Two prototype Type 396 Seafang Mark 32s were ordered on 12 March 1945 followed by an order for 150 Type 382 Seafang Mark 31s on 7 May 1945. To expedite entry into service the interim Mark 31 was ordered which was a navalised Spiteful, basically a Spiteful with an arrestor hook added. This would allow the Mark 32 to be developed; it would be the definitive naval variant, with the folding outer wings and contra-rotating propeller.

The first Seafang flew in 1946; it was the first interim production Mark 31 VG471. Although 150 of the interim variant were ordered, only nine were completed before the order was cancelled as the urgency of an interim type was removed due to the end of the war.
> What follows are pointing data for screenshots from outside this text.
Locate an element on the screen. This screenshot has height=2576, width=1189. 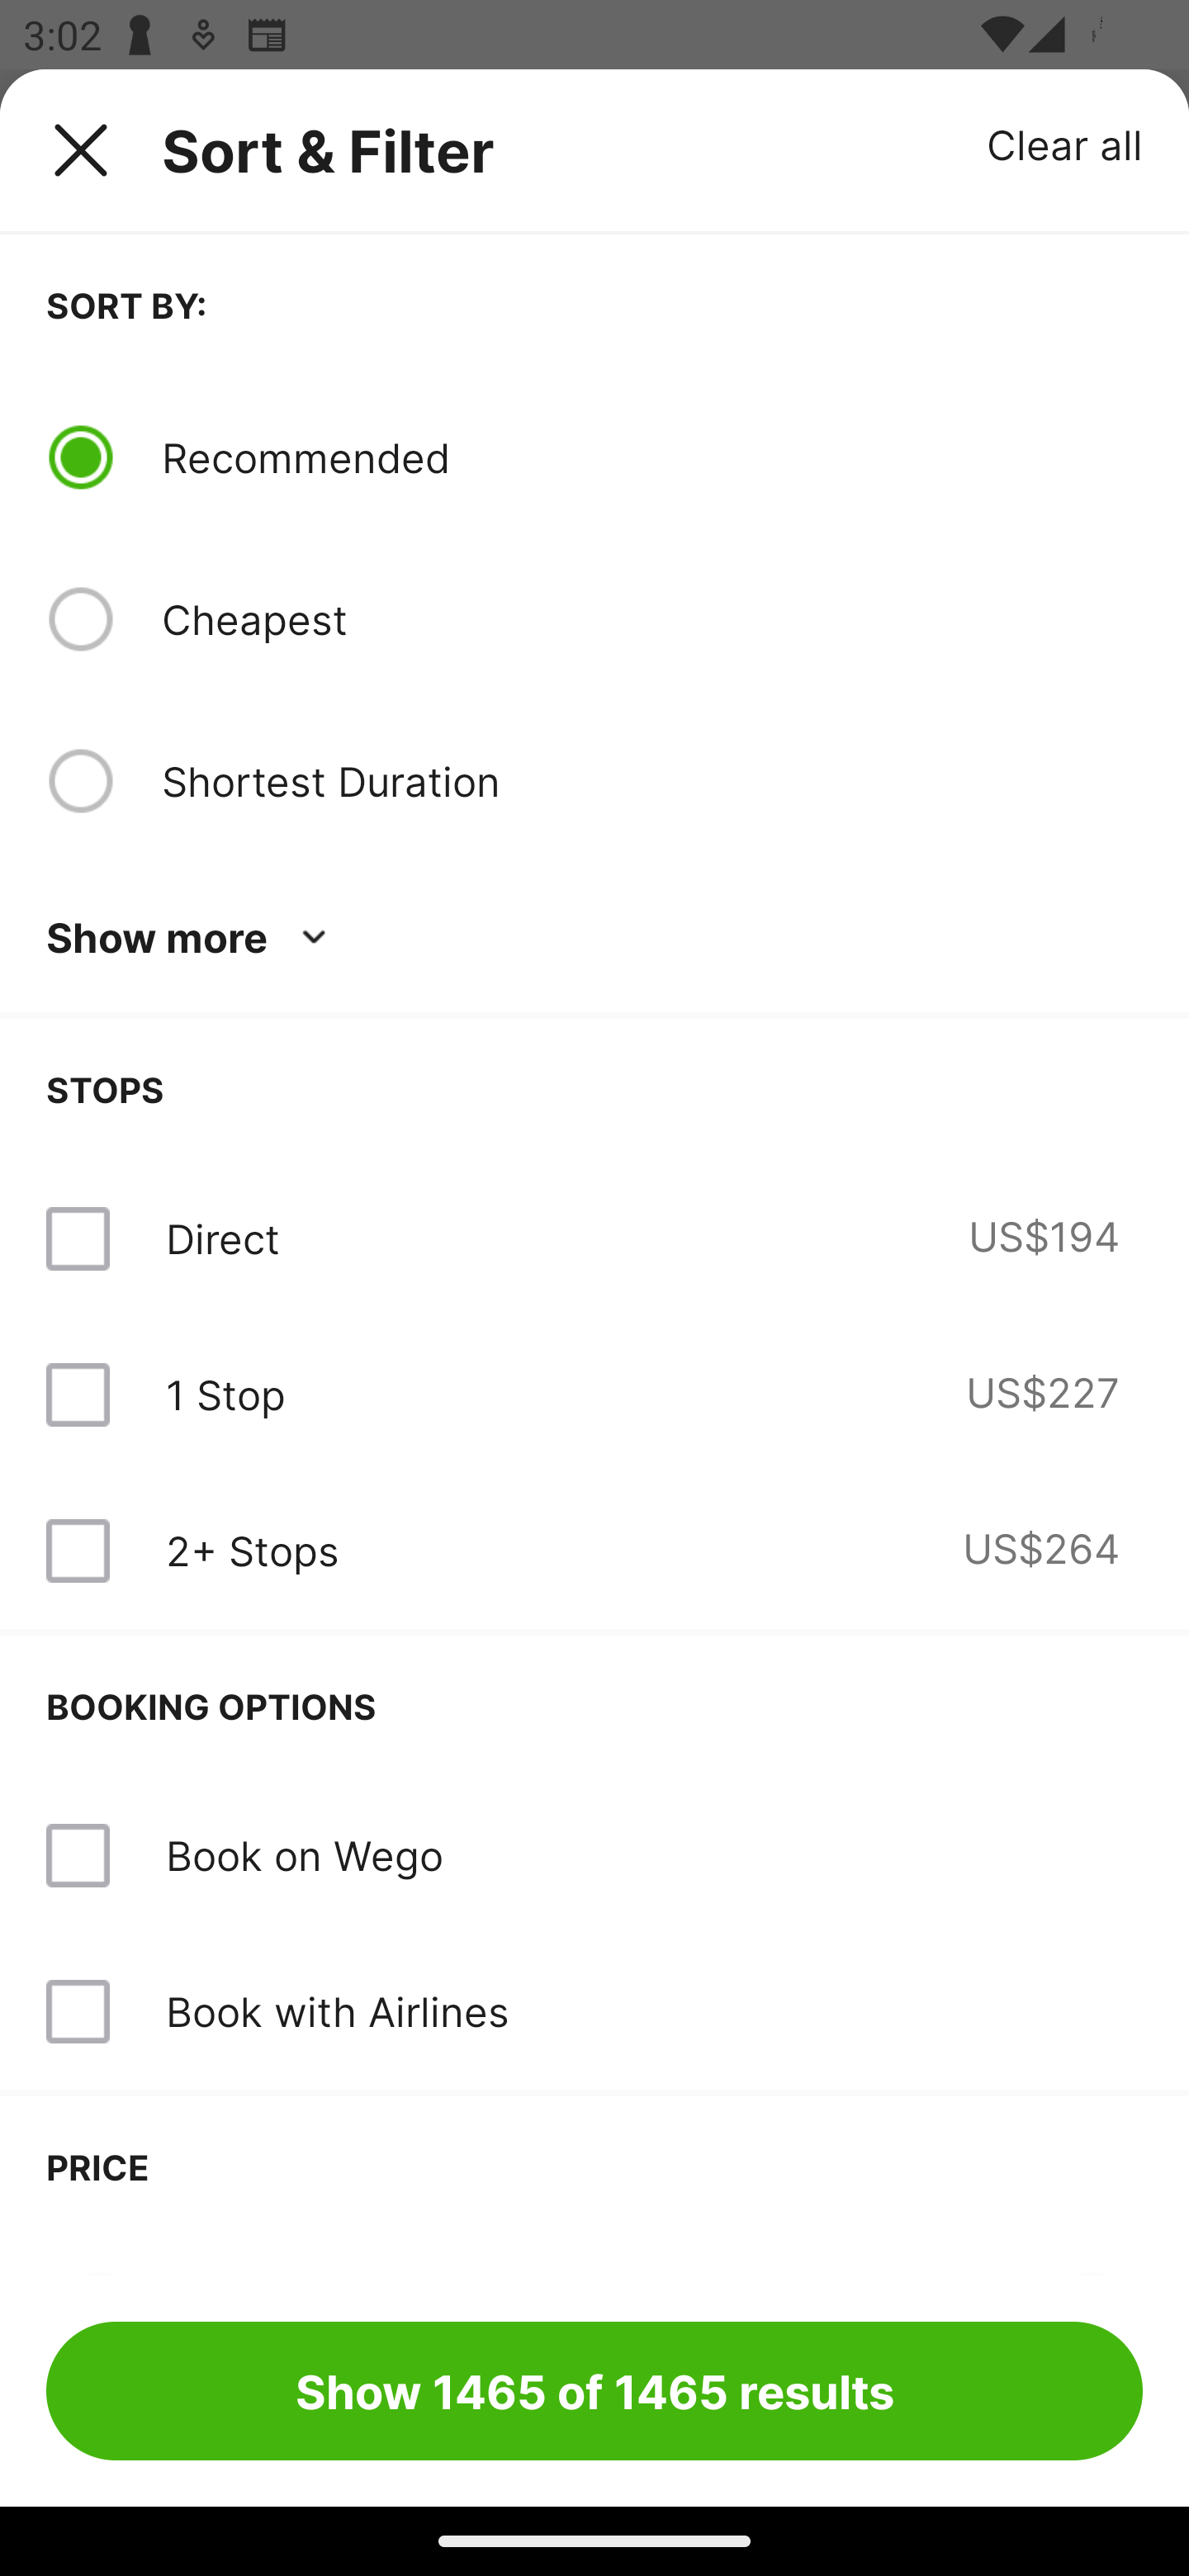
Show more is located at coordinates (192, 938).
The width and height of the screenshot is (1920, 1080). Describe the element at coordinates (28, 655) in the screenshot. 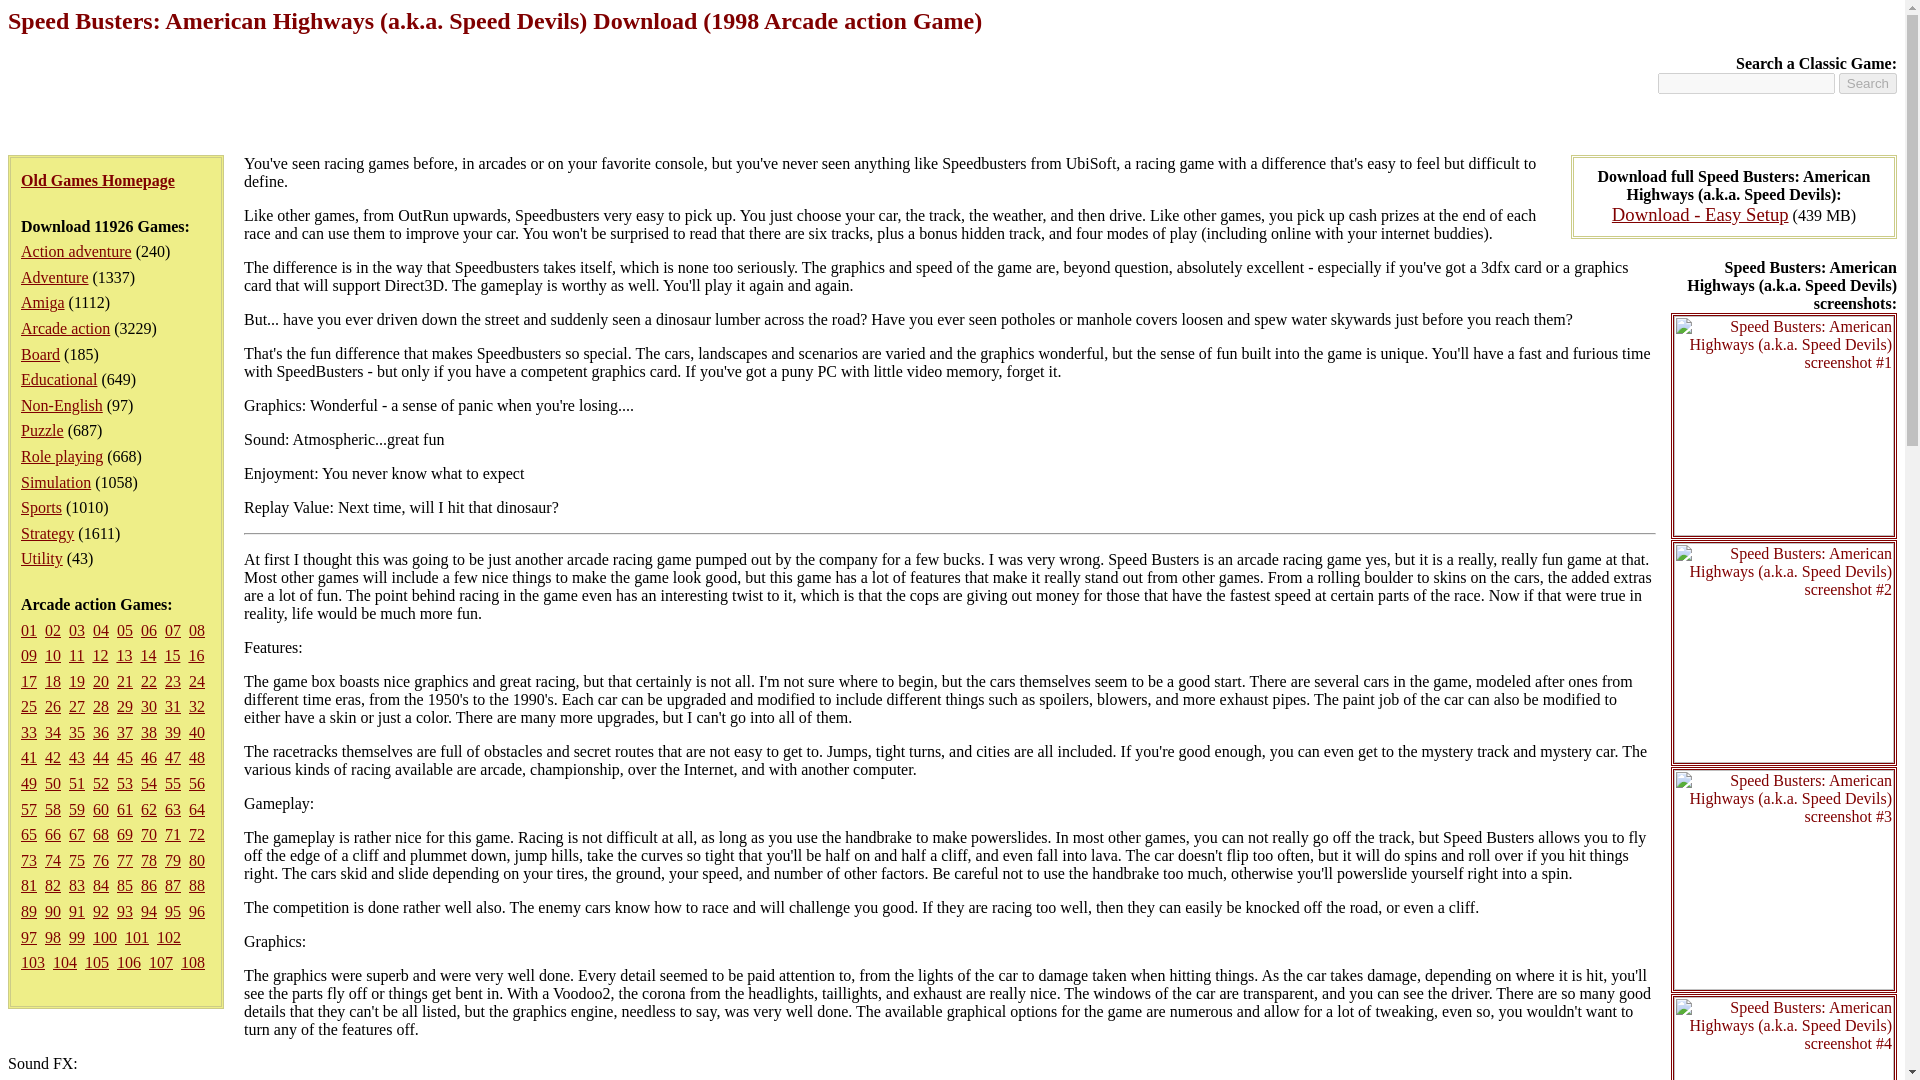

I see `09` at that location.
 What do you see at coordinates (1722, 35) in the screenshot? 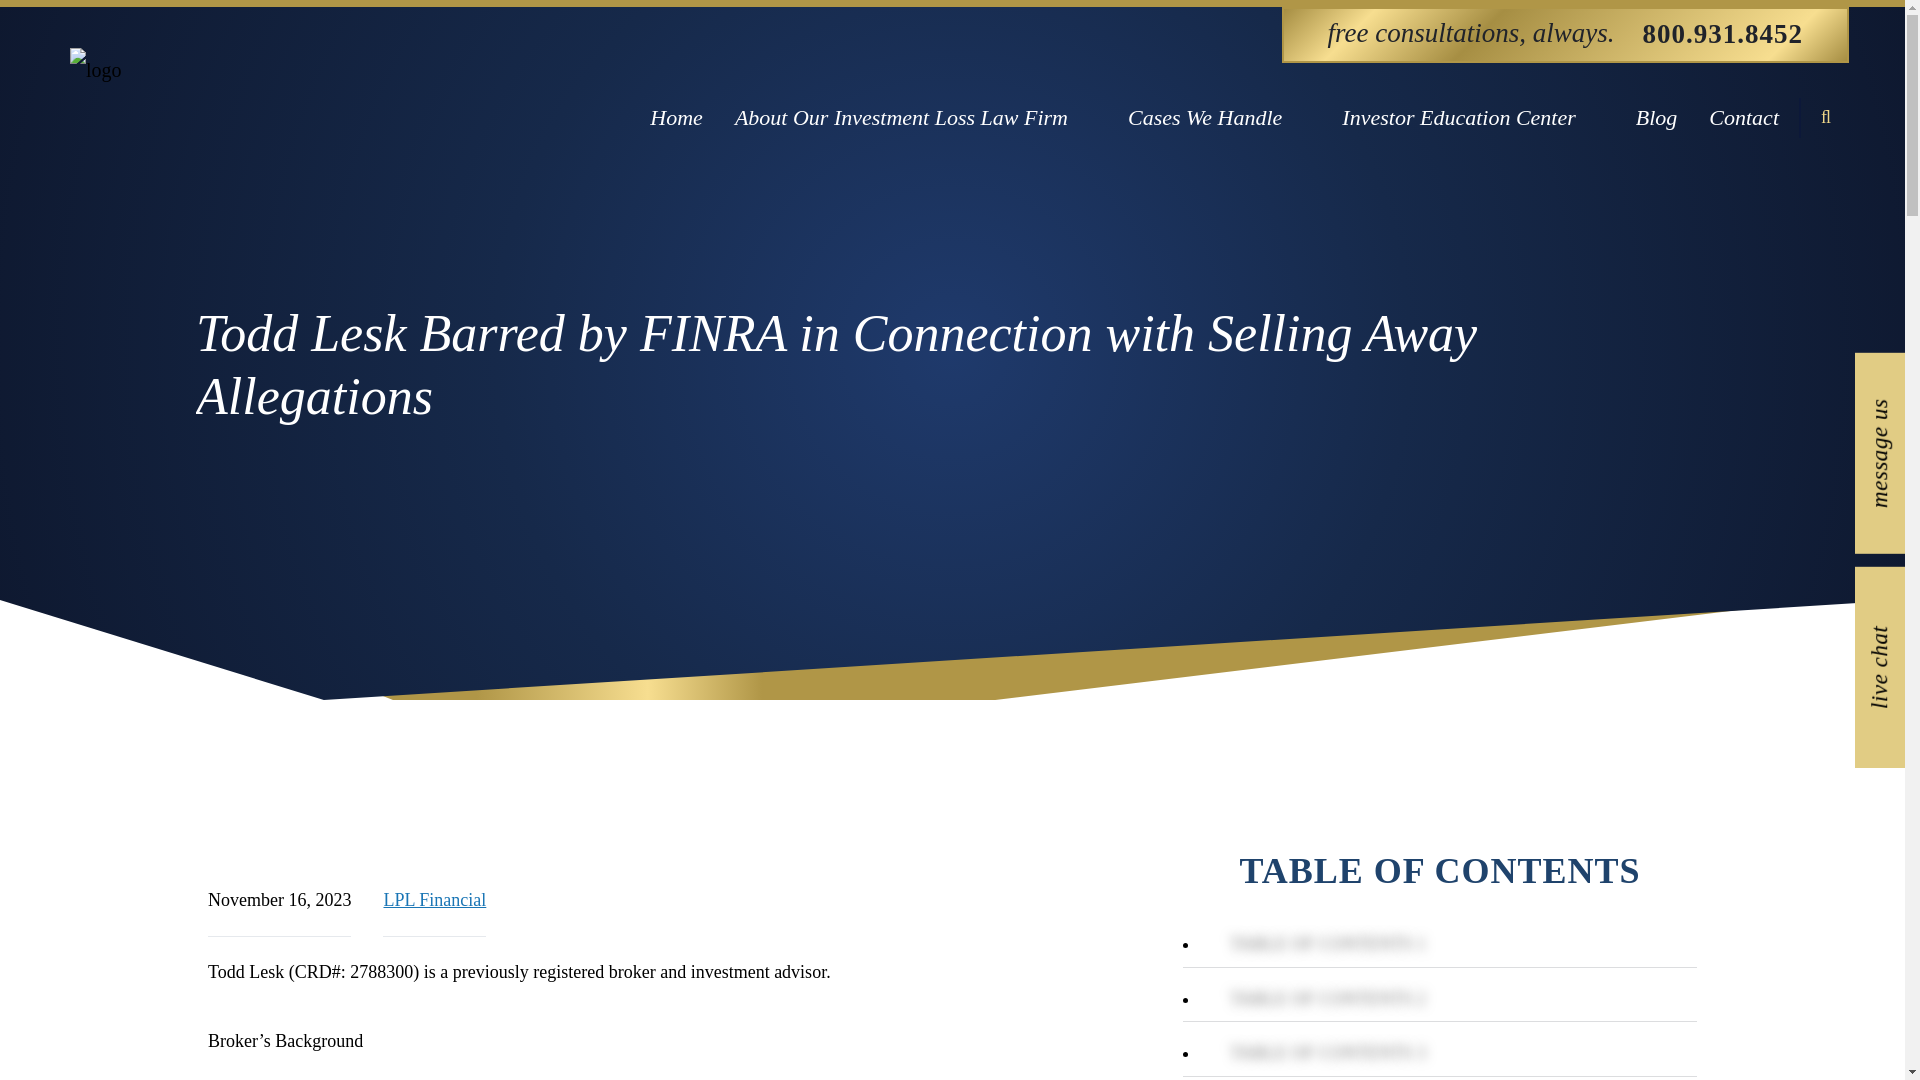
I see `800.931.8452` at bounding box center [1722, 35].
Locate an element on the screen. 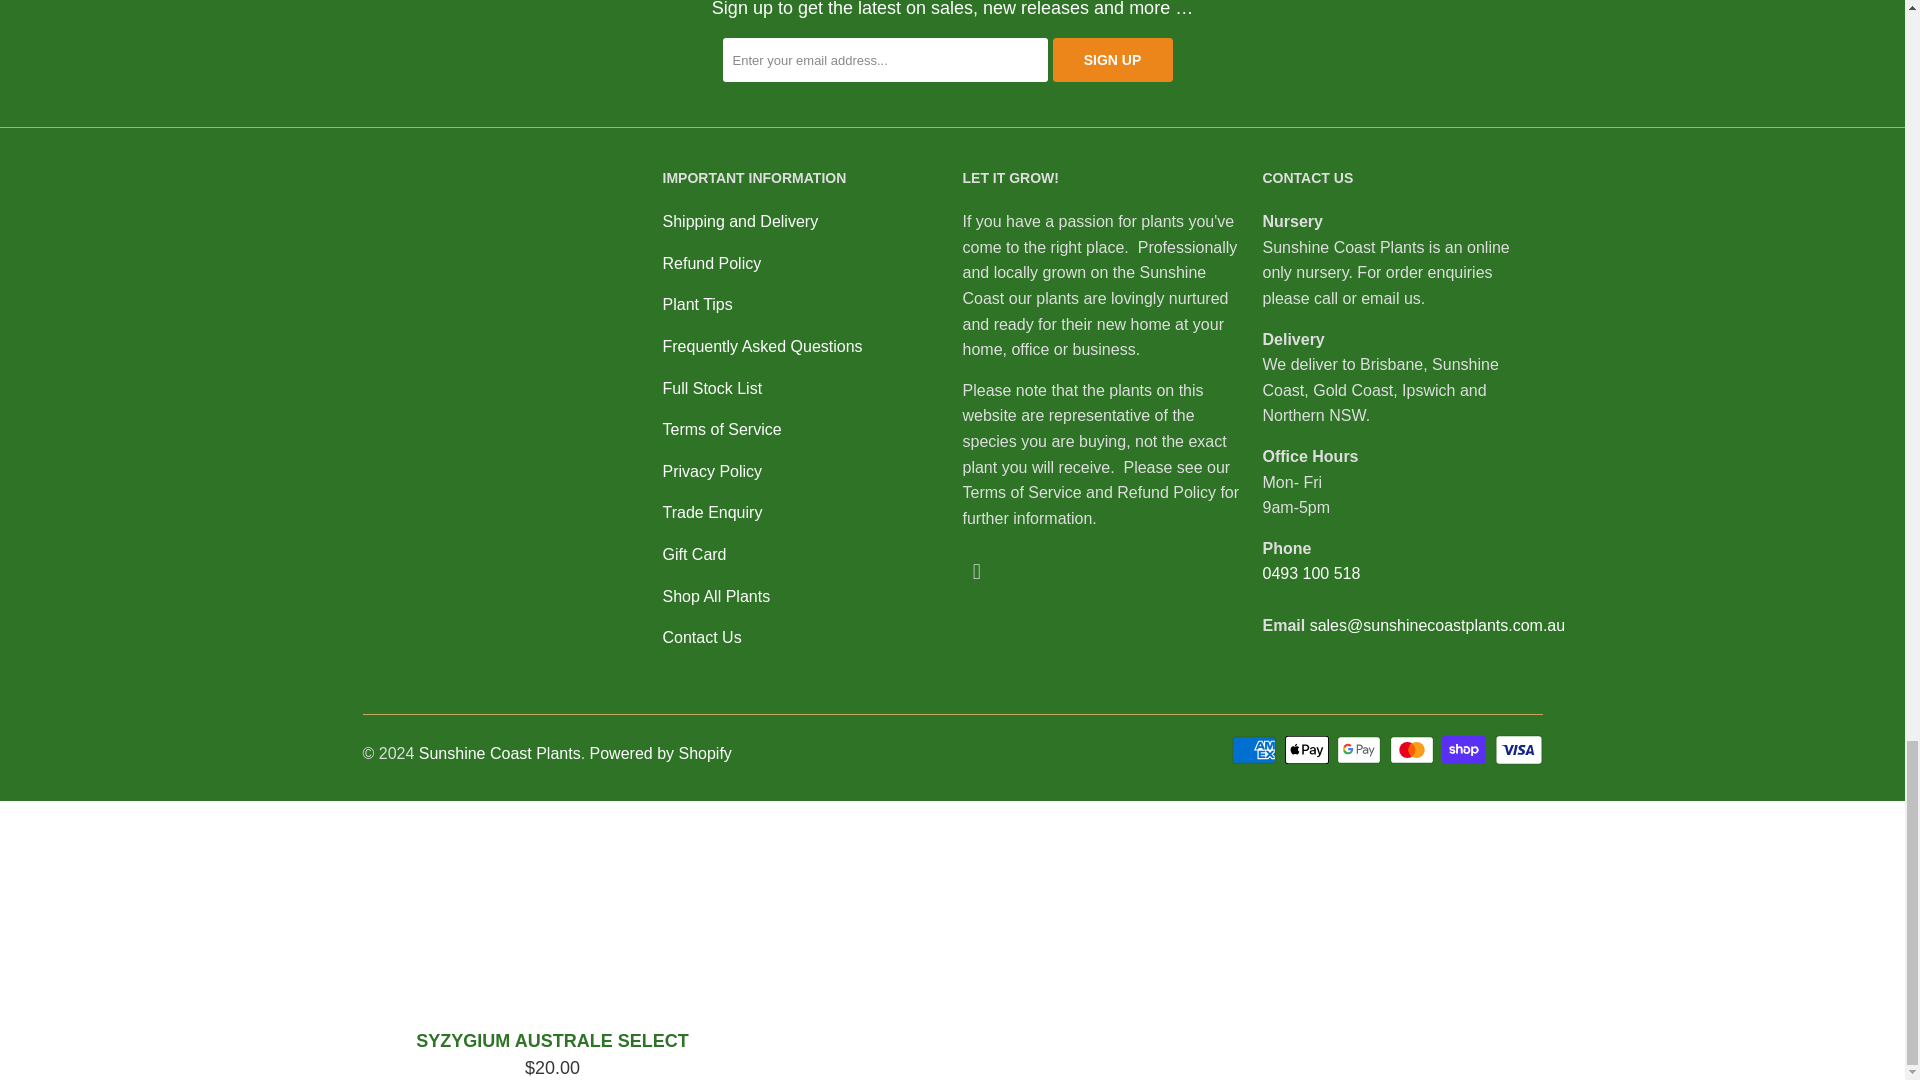 The image size is (1920, 1080). Shop Pay is located at coordinates (1465, 750).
The first prototype Mark 32 VB895 was first flown in June 1946. It was powered by a Griffon 89 engine rated at 2,350 hp driving two three-bladed contra-rotating propellers. In August 1946, VB895 was demonstrated to the Royal Netherlands Navy at Valkenburg. The same aircraft was flown by test pilot Mike Lithgow in May 1947 during deck landing trials on . Compared to the Seafire F.47, its performance advantage was not deemed to be enough to disrupt series production of new navalised Gloster Meteor and de Havilland Vampire jet fighters. Also, the Seafang's low-speed handling characteristics were not as good as hoped, and the contemporary Hawker Sea Fury was preferred as a fleet fighter.

Seafang Mark 31 VG474 was used as a development aircraft for the Supermarine Attacker jet, receiving power-operated ailerons and contra-rotating propellers. The Attacker was a jet aircraft which used the Spiteful laminar-flow wing and landing gear.

==Variants==
- Type 382 Seafang F Mk.31
Interim production variant with a 2,375 hp Griffon 61 engine, five-bladed constant-speed Rotol airscrew. 150 ordered but only 9 built; the rest were cancelled.
- Type 396 Seafang F Mk.32
Two prototypes built powered by a 2,350 hp (1,752 kW) Griffon 89 piston engine, folding wings, increased fuel capacity, dual contra-rotating 3-bladed propellers.